Makes the case for using it for VPLS signaling, at the MPLS 2003 conference

October 28, 2003

4 Min Read
Kompella Backs BGP

WASHINGTON, D.C. – Kireeti Kompella, Distinguished Engineer at Juniper Networks Inc. (Nasdaq: JNPR), is on a mission to set the record straight on Border Gateway Protocol.

Today, during the MPLS 2003 conference, he gave a presentation urging his colleagues to take another look at BGP as the signaling and setup protocol for VPLS, rather than extending Label Distribution Protocol (LDP).

Virtual Private LAN Service or VPLS is an emerging standard that creates a point-to-multipoint Ethernet network using Multiprotocol Label Switching (MPLS). The biggest technological debate in the working group is over which signaling protocol to use: BGP or LDP (see VPLS Standard Debated). Both camps have their zealots, and for awhile it looked as if the LDP draft, co-written by Kireeti’s brother Vach, was taking the lead (see Kompella vs Kompella). But the tide seems to be turning.

Kireeti Kompella says that BGP already does many things that carriers want a VPLS network to be able to do, like auto-discovery and provisioning.
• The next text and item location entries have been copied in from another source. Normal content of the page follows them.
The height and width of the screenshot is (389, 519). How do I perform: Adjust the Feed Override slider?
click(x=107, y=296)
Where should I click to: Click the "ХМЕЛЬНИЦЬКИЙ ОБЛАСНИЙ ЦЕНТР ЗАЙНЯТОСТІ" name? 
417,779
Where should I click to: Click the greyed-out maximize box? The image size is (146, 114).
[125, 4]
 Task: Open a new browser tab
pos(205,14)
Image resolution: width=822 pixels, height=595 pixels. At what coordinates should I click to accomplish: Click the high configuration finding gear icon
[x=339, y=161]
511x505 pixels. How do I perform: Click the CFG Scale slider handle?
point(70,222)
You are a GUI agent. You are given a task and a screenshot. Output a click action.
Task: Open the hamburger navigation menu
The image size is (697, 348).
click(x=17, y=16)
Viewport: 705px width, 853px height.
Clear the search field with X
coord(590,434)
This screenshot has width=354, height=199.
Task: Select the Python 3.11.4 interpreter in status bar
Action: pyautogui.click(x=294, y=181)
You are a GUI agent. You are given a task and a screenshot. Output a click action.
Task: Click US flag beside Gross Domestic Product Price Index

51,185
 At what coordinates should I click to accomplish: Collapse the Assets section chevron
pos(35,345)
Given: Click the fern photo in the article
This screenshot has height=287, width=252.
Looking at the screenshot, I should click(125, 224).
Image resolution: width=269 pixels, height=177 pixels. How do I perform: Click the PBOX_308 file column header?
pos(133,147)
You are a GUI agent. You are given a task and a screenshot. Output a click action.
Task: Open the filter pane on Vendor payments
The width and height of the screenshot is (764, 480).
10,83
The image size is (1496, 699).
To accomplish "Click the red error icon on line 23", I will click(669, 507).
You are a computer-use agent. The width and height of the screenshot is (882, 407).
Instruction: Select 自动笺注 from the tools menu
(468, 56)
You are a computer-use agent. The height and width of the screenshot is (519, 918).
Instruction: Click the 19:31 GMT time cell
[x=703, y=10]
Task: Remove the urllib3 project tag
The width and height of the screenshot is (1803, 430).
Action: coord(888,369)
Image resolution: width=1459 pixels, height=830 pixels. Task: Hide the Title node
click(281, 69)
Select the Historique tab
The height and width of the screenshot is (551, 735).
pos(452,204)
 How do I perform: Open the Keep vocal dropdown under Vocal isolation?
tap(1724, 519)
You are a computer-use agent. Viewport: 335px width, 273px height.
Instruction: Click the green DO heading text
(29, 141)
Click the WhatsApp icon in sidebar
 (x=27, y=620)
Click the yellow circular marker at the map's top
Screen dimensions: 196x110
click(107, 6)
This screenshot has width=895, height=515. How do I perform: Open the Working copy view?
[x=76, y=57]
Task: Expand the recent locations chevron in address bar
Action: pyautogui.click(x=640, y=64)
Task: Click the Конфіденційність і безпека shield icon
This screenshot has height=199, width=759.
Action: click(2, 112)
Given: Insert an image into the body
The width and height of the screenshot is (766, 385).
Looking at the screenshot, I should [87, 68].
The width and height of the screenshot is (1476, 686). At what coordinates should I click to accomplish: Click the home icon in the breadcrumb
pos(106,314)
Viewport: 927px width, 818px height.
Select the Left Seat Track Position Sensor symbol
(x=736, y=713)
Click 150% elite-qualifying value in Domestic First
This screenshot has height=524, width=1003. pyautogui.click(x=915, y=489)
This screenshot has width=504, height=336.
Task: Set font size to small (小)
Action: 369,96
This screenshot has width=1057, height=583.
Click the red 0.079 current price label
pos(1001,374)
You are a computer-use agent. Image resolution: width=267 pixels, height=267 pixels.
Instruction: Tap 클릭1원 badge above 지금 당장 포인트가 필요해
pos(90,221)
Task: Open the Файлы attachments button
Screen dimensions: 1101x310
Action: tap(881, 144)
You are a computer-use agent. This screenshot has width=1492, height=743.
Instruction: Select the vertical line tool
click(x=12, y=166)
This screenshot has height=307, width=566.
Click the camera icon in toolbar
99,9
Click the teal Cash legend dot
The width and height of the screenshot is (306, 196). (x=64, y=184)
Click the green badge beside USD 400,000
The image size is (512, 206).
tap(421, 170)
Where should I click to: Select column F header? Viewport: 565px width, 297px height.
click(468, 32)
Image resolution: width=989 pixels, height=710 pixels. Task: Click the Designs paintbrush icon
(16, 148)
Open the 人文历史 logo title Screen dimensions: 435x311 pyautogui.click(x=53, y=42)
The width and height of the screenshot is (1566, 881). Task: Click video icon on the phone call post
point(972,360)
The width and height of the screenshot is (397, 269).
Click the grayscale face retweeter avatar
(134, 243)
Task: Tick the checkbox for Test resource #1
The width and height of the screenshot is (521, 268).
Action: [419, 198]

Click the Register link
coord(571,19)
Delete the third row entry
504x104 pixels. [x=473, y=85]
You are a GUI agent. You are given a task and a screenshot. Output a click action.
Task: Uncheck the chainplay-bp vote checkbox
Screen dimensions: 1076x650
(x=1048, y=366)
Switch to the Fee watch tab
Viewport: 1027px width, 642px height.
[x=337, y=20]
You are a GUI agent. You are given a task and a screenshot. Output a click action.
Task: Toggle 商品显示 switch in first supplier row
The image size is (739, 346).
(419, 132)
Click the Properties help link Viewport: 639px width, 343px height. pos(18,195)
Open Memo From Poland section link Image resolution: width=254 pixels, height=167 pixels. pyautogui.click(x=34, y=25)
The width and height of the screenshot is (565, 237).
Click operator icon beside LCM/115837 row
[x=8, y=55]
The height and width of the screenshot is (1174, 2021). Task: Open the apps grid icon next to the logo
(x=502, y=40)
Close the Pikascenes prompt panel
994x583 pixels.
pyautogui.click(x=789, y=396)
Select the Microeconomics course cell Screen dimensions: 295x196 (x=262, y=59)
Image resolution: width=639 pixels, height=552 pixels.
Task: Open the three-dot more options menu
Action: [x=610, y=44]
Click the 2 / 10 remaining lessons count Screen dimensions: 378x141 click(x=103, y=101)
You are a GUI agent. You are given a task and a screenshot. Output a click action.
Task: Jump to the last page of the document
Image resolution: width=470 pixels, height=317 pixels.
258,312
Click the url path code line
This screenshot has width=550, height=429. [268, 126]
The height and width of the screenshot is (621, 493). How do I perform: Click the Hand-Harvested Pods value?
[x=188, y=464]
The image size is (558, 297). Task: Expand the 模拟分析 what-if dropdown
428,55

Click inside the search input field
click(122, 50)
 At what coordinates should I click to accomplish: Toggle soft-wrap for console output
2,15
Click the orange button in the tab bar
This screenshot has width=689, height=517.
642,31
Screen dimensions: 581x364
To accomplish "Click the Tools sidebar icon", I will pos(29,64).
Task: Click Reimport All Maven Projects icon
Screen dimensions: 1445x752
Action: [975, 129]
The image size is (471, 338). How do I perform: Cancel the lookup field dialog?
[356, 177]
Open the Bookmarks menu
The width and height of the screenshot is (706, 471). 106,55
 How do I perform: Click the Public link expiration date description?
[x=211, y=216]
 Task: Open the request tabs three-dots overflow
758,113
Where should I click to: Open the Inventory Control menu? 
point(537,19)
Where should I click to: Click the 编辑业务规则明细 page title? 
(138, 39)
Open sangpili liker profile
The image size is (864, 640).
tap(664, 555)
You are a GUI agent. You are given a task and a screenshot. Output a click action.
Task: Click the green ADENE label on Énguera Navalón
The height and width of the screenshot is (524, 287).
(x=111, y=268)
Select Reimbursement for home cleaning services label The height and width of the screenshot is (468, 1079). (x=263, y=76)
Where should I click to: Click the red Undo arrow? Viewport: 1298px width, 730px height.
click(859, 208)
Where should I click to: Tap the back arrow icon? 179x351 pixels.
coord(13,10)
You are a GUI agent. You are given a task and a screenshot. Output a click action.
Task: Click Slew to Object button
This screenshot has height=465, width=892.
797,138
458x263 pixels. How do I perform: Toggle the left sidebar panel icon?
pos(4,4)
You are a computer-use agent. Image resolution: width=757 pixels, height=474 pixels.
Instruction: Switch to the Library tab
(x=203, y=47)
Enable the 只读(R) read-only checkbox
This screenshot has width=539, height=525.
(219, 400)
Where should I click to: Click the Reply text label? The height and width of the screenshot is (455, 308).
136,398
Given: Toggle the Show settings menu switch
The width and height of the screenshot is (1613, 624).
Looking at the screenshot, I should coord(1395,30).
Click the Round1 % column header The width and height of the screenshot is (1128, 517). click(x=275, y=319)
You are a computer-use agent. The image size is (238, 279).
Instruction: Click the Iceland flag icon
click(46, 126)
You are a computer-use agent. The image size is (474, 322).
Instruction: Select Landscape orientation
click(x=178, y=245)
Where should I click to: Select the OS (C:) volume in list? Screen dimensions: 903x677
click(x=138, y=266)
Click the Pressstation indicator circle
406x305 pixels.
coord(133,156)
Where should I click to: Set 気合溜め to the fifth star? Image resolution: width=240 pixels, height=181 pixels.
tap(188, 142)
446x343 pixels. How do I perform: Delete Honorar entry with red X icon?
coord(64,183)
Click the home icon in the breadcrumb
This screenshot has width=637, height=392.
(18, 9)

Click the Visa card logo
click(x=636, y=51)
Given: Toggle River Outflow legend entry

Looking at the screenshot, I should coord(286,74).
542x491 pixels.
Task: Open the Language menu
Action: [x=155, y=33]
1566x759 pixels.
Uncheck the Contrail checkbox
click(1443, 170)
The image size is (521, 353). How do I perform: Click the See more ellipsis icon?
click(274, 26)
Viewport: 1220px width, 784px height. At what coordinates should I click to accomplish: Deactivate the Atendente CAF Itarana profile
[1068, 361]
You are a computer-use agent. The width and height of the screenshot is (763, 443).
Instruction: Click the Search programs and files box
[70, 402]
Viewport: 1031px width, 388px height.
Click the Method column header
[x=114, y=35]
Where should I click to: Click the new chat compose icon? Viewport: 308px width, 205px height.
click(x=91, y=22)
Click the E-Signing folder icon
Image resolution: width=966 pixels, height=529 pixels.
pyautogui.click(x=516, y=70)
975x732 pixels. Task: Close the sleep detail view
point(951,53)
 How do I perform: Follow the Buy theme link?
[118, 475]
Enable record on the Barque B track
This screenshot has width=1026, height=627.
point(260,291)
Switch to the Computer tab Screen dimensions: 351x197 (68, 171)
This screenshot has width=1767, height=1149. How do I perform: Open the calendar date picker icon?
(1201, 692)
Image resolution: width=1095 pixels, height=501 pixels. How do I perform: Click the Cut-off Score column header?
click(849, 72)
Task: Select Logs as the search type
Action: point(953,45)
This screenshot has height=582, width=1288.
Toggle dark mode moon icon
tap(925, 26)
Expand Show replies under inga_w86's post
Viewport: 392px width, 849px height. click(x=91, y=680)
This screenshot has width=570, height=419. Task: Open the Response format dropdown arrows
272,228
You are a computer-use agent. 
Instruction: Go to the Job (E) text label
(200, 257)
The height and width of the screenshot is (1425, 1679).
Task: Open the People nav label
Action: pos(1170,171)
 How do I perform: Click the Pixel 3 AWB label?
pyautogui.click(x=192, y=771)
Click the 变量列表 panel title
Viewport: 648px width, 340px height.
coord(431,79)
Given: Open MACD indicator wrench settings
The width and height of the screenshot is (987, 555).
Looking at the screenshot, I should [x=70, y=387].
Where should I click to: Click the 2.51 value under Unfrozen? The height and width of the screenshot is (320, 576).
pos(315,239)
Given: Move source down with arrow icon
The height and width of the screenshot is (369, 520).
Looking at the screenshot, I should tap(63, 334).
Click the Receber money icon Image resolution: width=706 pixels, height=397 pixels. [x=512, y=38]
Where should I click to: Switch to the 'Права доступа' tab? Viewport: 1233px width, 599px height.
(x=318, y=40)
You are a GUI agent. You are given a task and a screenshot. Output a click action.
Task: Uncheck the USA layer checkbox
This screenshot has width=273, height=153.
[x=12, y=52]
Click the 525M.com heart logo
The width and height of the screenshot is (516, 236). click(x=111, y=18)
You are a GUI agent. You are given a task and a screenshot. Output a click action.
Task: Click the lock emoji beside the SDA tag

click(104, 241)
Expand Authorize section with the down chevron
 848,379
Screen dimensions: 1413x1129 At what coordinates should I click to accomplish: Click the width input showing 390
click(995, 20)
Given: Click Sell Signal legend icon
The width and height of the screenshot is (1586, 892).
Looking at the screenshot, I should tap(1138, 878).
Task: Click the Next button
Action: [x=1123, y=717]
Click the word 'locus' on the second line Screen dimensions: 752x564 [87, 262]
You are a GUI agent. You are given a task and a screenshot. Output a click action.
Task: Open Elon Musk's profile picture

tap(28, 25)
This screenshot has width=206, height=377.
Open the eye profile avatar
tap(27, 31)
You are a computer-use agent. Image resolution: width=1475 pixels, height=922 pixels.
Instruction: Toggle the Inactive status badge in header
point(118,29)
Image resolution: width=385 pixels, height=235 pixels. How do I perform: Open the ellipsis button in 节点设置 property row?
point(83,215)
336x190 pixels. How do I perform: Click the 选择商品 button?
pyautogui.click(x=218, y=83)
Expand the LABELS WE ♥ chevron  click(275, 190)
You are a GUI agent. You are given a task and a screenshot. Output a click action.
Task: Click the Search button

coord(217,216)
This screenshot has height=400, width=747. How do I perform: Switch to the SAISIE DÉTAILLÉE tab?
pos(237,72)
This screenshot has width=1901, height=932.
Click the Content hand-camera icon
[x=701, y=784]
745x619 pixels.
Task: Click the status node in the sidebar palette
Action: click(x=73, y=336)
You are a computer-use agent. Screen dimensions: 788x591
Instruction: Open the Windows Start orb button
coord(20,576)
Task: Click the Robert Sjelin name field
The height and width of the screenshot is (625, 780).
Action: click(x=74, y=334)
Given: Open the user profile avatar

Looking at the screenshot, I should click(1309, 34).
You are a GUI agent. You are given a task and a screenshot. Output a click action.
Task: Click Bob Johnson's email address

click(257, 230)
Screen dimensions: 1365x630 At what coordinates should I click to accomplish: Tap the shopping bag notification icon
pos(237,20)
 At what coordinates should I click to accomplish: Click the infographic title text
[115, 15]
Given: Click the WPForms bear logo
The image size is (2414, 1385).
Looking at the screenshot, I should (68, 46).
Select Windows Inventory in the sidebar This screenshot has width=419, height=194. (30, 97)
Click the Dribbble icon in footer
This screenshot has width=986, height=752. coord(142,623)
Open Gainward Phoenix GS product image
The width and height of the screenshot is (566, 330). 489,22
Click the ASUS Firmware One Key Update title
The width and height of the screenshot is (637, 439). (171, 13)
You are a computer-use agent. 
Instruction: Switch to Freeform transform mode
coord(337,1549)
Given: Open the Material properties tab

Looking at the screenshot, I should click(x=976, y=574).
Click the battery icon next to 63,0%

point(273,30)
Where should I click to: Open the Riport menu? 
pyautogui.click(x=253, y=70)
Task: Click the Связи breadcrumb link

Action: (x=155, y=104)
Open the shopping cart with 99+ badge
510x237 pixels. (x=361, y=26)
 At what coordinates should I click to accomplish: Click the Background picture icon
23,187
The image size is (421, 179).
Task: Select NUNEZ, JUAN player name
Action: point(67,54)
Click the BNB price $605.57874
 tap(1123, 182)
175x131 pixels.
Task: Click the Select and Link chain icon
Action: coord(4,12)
These are things that would have to be added to LDP.

“BGP has some flaws,” he admits. “You have to tweak this or that. But it’s a much more pragmatic approach than building a new, solve-everything protocol.”

He also seeks to dispel what he feels are misconceptions about BGP -- in particular, that BGP is overloaded and that the protocol is trying to do too much.

“The whole premise of multiservice is to put multiple services on one box,” Kompella says. “It will use the same amount of CPU and memory whether you’re running six protocols or one.”

"I think carriers might be more comfortable with this BGP overload issue if they knew that routing processes like this were implemented in a resilient way -- using totally isolated memory areas, for instance", says Geoff Bennett, chief technologist of Heavy Reading, Light Reading's market research division. "Right now, if BGP goes down, it takes a lot of functions with it and tends to take a long time to recover. Graceful restart will help, but better code would help a lot more."

Many large long-distance carriers are very interested in BGP signaling because they’re already running BGP in their networks, Kompella says. What’s more, many of them are already offering Layer 3 VPN services, so it makes sense to use the same signaling protocol for their Layer 2 VPNs as they would use for their Layer 3 VPNs.

Loa Andersson, co-founder of the consultancy, TLA-group and chair of the Layer 2 virtual private network (VPN) working group in the Internet Engineering Task Force (IETF), says that he hopes both protocols will be a part of the final draft.

“There’s no reason not to progress both approaches,” he says. “BGP is used in deployments where carriers are already using BGP routers. And LDP is used in networks already doing Layer 2 point-to-point VPNs.”

While the standard is still a long way from being finalized, many vendors have already put their money behind LDP signaling. In fact, that’s one reason Isocore, which is sponsoring the conference, chose to use LDP signaling in its live VPLS network demonstration. Boxes from Cisco Systems Inc. (Nasdaq: CSCO), Extreme Networks Inc. (Nasdaq: EXTR), and Alcatel SA (NYSE: ALA; Paris: CGEP:PA) are providing wireless Internet connectivity to attendees at the MPLS 2003 conference via a VPLS network.

“I really wanted to be able to test both LDP and BGP VPLS signaling,” says Rajiv Papneja, manager of validation and product evaluation for Isocore. “But it made more sense to just run LDP, since I’ve been testing it for a year. I know it’s stable, and there were vendors able to donate products.”

But Yakov Rekhter, another Distinguished Engineer at Juniper and the father of BGP, says that these debates are irrelevant.

“You know what they say about the pudding,” he says. “ ‘The proof of the pudding is in the eating.’ In the end, the market will decide.”

"Yakov is absolutely right about the market deciding; that's the classic IETF approach," says Heavy Reading's Bennett. "The problem is that vendors end up dissipating resources in developing and supporting both mechanisms until the market really does give a clear indication. It took CR-LDP a couple of years or more to die, and that's a lot of wasted effort. But, like it or not, that's the way the IETF does things."